In Part Three of the "Heartscore" series, The Early Show medical correspondent Dr. Emily Senay discusses the newest tools in the field.
She points out that heart disease can strike like a bolt from the blue, in the form of a heart attack or a stroke, and the key to treating people in these cases is speed: When the heart stops beating or a clot blocks a blood vessel in the brain, the oxygen supply to the brain is shut off or diminished, and brain damage occurs very quickly.
But, she points out, several new approaches to treatment and diagnosis hold out the promise of immediate response in these situations.

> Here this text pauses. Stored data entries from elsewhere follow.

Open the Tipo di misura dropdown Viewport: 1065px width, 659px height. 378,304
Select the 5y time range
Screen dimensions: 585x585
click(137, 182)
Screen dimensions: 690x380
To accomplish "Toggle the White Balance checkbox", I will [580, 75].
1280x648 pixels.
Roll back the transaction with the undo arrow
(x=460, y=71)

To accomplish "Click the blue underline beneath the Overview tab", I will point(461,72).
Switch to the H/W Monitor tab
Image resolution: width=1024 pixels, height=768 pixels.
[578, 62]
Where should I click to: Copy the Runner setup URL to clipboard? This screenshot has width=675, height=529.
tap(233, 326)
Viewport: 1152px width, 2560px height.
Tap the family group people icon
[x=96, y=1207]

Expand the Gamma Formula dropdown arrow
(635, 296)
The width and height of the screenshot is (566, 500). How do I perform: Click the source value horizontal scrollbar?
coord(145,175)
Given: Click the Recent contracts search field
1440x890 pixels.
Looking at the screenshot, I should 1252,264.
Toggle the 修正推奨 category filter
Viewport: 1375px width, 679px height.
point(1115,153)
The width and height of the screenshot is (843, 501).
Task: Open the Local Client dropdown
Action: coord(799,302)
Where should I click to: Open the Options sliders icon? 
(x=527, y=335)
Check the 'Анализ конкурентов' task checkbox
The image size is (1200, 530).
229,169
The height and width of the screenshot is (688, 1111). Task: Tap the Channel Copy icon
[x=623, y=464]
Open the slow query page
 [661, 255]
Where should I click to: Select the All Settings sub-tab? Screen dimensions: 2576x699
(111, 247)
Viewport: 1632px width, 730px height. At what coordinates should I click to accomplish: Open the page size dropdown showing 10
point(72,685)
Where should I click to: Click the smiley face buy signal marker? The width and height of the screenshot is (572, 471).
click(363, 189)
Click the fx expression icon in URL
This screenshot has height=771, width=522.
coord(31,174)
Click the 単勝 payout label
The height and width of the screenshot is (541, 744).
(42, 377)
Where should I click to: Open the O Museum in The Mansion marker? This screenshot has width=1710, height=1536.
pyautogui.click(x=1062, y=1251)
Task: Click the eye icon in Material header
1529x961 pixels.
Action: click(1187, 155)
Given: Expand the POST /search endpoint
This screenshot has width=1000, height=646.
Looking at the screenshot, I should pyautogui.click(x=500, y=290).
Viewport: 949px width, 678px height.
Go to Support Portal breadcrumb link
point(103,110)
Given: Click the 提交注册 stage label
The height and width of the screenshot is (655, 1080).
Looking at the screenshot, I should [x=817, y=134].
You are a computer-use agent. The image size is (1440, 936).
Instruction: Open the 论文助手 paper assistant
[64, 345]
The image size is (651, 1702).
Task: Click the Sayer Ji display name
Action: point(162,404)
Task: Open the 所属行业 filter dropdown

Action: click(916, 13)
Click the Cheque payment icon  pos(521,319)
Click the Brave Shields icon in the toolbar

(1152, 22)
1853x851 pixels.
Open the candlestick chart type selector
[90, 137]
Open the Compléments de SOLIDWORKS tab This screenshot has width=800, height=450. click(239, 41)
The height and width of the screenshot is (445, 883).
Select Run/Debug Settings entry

For instance, the principle of cooling down heart patients to minimize damage to the heart and brain during heart surgery is well known, and now it's being practiced on heart attack victims, too.
Recent studies show lowering the body temperature of some heart attack patients for 24 hours can reduce the chance of brain damage.
The latest technology is a cooling jacket that is fastened around the torso and legs to circulate cool liquid throughout foam pads and tubes, to lower body temperature. Patients are medicated to prevent shivering, the body's natural warm-up response to being cold.
It's estimated only about five percent of patients who suffer a sudden heart attack survive. The cooling therapy isn't for every heart attack victim.
As for strokes, Senay explains that the majority are ischemic strokes, which strike when a blood vessel in the brain is blocked by a blood clot. This type of stroke can impair brain function and cause severe disability or death. The faster blood flow is returned to a stroke victim's brain, the better the chances of recovery.
An important new tool is proving very effective in treating patients immediately after a stroke, especially those who aren't candidates for the gold standard clot-busting drug.It's a new clot-retrieval device called the merci retriever. It's inserted into the brain's blood vessels via a catheter. Then, the device is "corkscrewed" into the clot to pull it back through the catheter and out of the body.
The latest studies show that this clot retriever restored blood flow and showed success in many patients with severe strokes who would otherwise have died or suffered severe disability.
Senay says there's also been progress in diagnosing heart trouble.
The science of imaging is helping doctors pinpoint problems much more quickly, and non-invasively, with the help of the latest in computed tomography, also known as "ct."
The newest version uses two X-rays to build a moving thr3-D image of the beating heart, and can capture the motion in the time it takes for the heart to beat once. The advantage over previous systems is that this is so quickly, it can capture rapid heartbeats without the need for additional medication.